25. Notices. All notices or other communications required to be given under these Terms and Conditions shall be in writing and shall be deemed to have been given upon personal delivery, certified or registered mail, return receipt requested, or by overnight courier with proof of delivery to the parties at the addresses set forth in an accepted order, unless a different address is designated in writing.
26. No Third Party Beneficiaries. These Terms and Conditions are not intended to benefit any third party.
27. Assignment. Buyer shall not delegate any duties, nor assign any rights or claims under these Terms and Conditions or any order without ICC’s prior written consent. Any attempted or purported delegation or assignment by Buyer in violation of the foregoing shall be void.

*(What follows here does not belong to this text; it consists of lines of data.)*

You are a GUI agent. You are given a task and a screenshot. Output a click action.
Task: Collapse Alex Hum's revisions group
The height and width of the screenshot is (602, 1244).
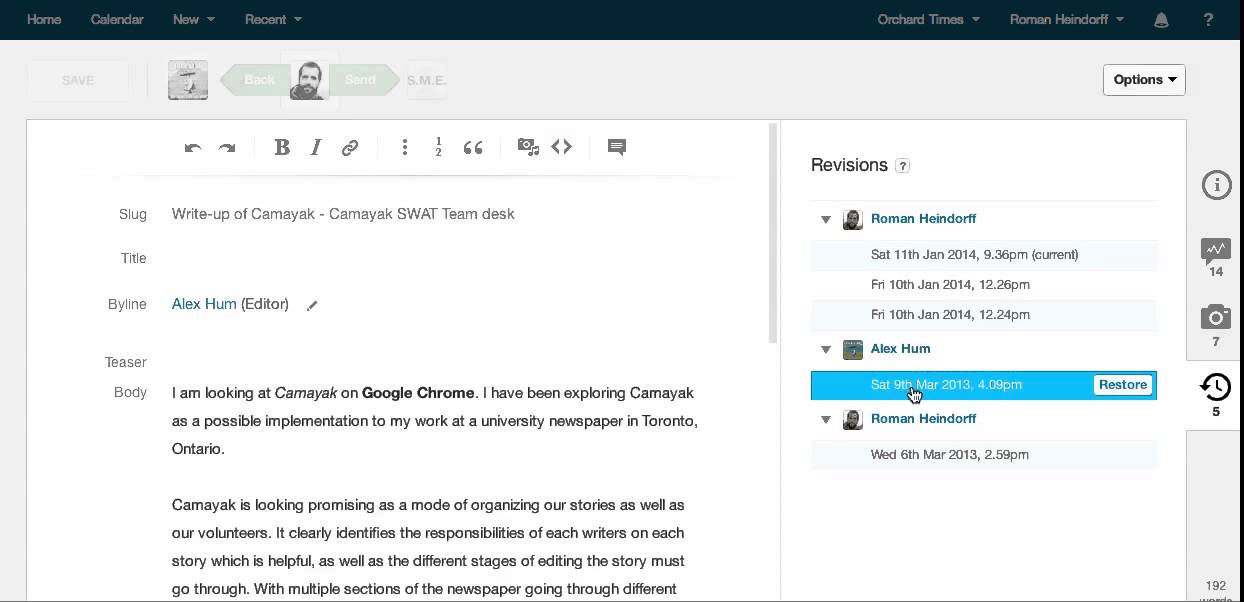(x=826, y=349)
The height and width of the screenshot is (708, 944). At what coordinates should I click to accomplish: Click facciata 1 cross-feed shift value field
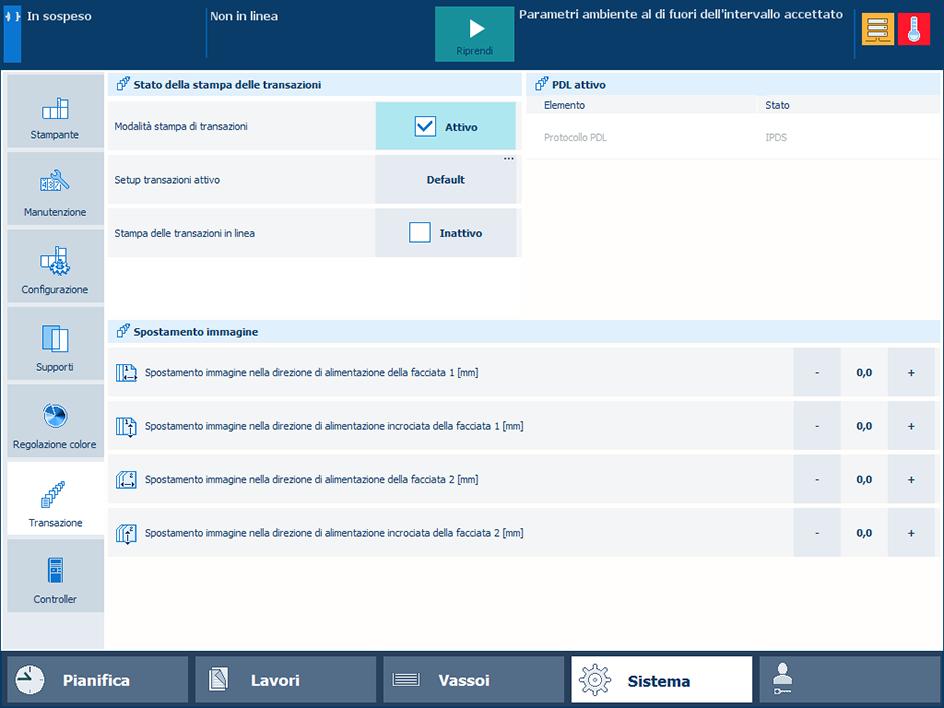coord(864,426)
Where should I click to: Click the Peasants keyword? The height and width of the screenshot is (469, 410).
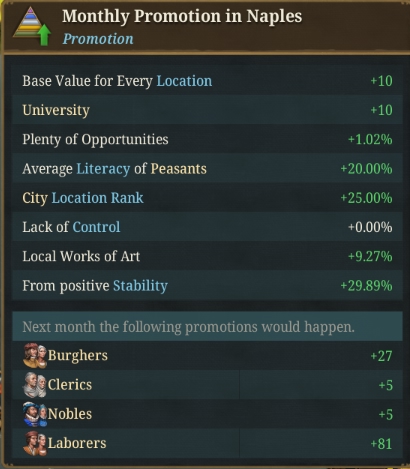[178, 169]

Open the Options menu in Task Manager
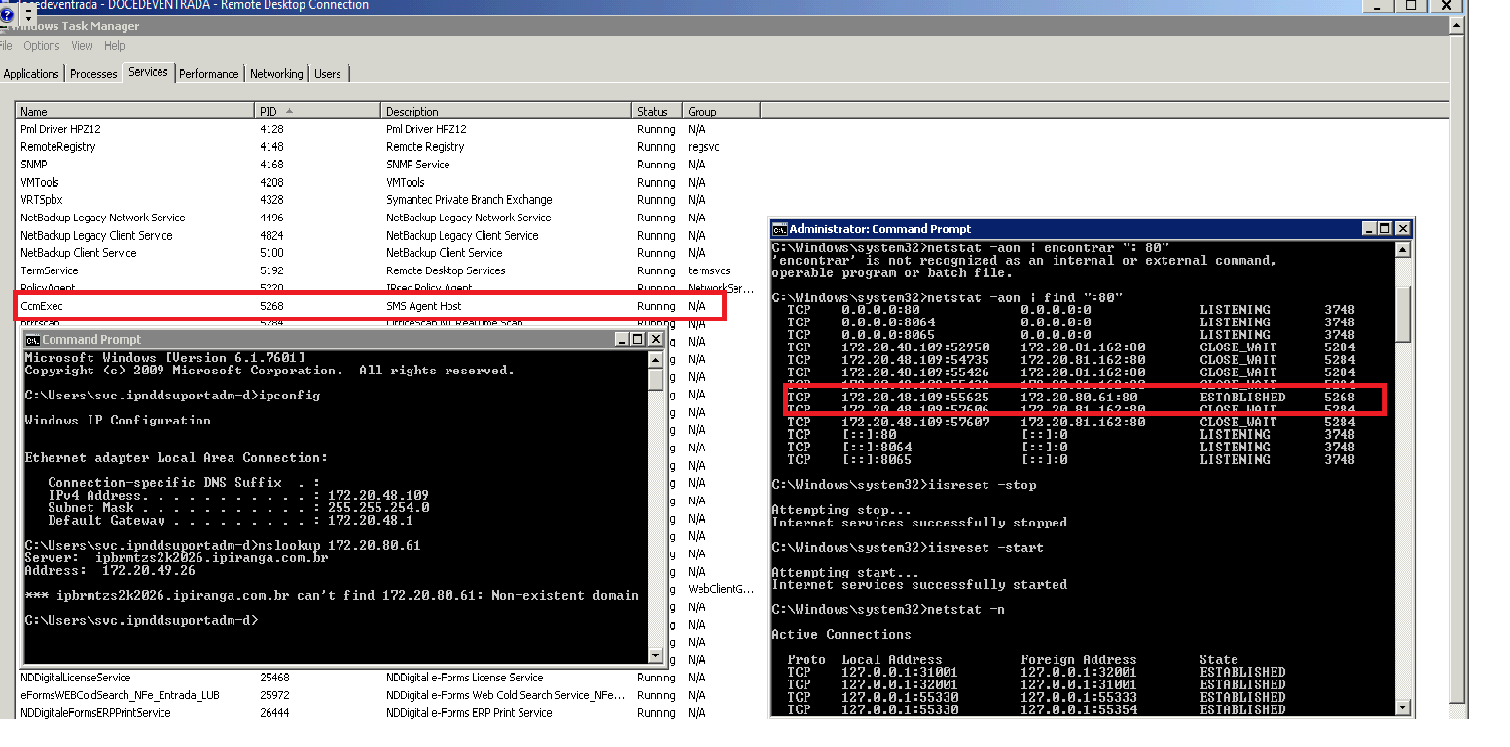pyautogui.click(x=41, y=46)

28. Modification. ICC reserves the right to change these Terms and Conditions at any time by publishing revised Terms and Conditions on ICC’s website. The revised Terms and Conditions shall immediately become effective for all sales made after such publication. Buyer can find the latest version of these Terms and Conditions at www.internationalcontainerco.com.
29. Survival. The provisions of these Terms and Conditions which by their nature should survive shall remain in effect and survive any termination or completion of any order.